Беловодье — страница 25 из 37

Панфил уже минутами не сознавал, идет ли он или стоит. Ему было все равно. В глазах потемнело. Леса ушли. И возроптала душа. Он давно уже бросил и ружье, и кафтан, идет теперь, делая последние шаги, чтобы пасть и не встать.

Совсем один! Ушли! Теперь подходят к первому колодцу. Жалость и боль за себя вызвали откуда-то последние соленые слезинки… Вспомнилось, как расставались.

Акулина подошла украдкой.

— Дедушка, пойдем, ли чо ли… пропадешь тут. Где тебе?.. После… потом сходишь опять…

Сама плачет и хоронится, чтоб не заметили.
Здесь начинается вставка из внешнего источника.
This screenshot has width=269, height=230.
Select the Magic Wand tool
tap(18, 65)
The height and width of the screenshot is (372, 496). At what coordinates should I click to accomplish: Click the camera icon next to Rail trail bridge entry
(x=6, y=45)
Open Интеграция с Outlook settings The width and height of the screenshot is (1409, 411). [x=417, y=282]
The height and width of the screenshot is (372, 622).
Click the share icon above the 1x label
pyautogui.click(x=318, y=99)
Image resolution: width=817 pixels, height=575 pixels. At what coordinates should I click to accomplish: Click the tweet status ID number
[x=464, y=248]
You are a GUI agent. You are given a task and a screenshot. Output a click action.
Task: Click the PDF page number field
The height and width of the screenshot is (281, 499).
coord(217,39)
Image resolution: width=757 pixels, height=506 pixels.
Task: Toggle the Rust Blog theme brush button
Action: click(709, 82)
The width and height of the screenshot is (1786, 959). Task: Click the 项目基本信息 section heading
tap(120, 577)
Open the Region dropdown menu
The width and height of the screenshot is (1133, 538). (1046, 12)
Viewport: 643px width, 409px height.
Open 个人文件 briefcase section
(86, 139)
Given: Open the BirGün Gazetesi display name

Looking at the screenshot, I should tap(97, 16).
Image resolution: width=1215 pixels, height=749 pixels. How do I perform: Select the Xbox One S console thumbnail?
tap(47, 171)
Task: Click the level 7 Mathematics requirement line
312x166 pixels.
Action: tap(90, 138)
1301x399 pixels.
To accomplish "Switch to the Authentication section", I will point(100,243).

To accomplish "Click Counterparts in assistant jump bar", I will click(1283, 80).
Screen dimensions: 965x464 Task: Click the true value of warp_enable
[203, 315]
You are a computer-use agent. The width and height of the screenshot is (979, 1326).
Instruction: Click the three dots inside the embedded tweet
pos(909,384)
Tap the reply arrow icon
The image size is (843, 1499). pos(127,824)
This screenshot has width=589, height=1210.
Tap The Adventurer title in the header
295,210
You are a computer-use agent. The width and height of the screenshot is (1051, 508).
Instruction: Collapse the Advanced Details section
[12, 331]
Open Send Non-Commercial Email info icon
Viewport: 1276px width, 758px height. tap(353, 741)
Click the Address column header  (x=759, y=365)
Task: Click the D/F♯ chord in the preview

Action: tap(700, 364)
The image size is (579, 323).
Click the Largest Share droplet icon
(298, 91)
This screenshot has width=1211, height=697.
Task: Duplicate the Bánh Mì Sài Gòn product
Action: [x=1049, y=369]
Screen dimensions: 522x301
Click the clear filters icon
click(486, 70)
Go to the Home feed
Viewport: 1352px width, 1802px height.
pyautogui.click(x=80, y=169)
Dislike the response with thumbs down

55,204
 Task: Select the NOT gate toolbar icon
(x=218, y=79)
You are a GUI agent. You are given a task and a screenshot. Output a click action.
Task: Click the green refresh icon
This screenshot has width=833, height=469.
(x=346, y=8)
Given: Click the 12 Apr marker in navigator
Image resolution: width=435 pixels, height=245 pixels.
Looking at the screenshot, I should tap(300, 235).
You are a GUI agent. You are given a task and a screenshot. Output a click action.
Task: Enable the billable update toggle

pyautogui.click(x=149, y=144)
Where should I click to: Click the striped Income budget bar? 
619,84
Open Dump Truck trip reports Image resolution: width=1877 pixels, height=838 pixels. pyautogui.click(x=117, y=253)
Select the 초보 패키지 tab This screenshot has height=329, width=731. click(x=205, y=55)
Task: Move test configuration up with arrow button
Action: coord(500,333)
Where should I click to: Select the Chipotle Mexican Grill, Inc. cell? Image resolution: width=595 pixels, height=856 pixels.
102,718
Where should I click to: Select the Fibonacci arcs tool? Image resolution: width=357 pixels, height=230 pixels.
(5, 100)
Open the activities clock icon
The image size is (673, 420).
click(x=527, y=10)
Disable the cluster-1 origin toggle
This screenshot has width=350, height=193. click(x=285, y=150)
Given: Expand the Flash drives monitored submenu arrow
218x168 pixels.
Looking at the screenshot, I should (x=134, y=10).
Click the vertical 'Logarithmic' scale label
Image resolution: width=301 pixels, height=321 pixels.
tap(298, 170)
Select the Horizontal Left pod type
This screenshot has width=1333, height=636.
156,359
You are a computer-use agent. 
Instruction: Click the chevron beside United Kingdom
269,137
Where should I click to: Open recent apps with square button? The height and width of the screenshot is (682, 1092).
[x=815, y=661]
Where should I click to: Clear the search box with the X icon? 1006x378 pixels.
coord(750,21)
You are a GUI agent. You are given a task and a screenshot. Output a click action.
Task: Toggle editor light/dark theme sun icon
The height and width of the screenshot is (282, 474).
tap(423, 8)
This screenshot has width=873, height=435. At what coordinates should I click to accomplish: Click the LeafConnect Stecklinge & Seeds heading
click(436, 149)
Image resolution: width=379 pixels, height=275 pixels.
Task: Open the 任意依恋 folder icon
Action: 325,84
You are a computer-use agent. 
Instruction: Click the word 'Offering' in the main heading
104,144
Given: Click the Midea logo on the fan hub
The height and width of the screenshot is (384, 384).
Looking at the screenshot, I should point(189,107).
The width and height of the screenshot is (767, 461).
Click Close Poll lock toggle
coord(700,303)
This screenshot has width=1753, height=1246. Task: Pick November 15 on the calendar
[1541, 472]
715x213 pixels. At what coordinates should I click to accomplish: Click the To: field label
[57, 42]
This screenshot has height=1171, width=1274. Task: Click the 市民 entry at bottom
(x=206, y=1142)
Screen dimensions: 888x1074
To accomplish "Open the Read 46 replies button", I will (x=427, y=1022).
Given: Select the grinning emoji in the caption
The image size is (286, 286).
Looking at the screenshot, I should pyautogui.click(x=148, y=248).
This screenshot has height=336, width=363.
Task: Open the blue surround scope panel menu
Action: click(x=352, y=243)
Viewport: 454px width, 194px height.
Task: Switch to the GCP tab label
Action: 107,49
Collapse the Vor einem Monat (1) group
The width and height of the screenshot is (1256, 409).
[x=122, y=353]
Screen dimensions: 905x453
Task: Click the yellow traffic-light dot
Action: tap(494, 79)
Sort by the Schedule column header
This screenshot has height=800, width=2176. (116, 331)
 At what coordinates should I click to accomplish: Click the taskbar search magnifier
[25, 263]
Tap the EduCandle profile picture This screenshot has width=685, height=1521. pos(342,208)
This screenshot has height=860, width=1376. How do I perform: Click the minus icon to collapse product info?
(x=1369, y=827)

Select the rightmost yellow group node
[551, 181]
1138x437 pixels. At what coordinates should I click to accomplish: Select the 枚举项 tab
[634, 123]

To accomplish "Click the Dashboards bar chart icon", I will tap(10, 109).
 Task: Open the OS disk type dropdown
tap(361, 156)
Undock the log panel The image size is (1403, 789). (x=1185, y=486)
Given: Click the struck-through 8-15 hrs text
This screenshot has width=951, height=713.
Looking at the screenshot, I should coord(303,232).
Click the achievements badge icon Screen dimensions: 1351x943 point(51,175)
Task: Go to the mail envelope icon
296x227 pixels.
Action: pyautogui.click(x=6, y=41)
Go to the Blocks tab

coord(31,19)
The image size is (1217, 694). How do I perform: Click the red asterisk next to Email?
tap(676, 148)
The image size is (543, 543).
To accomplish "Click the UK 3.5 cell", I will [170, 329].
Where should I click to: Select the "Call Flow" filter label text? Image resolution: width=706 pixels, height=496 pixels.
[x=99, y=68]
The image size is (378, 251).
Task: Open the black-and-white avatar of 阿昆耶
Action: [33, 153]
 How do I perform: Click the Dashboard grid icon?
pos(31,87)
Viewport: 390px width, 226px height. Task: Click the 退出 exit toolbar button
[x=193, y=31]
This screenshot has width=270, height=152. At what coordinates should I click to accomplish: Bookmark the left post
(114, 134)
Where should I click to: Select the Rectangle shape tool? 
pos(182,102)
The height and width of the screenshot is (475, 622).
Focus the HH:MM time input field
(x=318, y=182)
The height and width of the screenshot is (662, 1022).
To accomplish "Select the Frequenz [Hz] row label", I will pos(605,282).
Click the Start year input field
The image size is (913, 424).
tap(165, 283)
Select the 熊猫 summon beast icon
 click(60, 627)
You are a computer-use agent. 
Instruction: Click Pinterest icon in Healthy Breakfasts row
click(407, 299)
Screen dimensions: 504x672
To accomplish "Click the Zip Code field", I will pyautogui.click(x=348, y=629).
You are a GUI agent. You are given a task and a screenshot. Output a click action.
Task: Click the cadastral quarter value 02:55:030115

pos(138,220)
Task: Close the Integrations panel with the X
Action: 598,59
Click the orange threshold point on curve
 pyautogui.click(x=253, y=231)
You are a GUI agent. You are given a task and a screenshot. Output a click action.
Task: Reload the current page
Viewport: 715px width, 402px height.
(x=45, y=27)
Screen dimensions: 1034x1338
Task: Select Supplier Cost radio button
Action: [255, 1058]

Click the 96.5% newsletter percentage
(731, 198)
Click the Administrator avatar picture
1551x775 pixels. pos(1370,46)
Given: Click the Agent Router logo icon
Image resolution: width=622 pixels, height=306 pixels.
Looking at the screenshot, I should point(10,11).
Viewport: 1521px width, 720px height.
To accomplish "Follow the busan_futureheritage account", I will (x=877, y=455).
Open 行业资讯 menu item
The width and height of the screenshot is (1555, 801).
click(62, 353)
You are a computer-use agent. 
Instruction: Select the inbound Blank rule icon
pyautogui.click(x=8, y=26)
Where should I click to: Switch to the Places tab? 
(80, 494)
До слез это тронуло. Не баба — золото. Сердце голубиное. Благословил ее горячей старческой молитвой:

— Награди тебя господи за доброту твою, за ласку…

Будто с покойным прощались, искушали сатанинскими речами… Хрисанф не выдержал. Пойми его! Все бегал, рыкал, а как простились да ушли — вернулся. Далеконько были — прибежал.

— Ну, Панкратыч, поднимайся. Будет! Ждут там. Без тебя не пойдем…

Уж не дьявол ли в образе Хрисанфа? Сомустить хотел. Да не дался ему. Заклятием великим отпугнул… Ушел ярый, с богохульными словами…

И опять щемит сердце, да не осталось слез, все высохло.

«Захотели бы, так на руках, силком подняли… Лишний, верно»…

Мысли путались и обрывались.

Вот опять! Опять видно! Панфил уже не верил и остановился, пораженный и испуганный: «Дьявольское наваждение! Ничего там нету. Дьявол путает, глумится».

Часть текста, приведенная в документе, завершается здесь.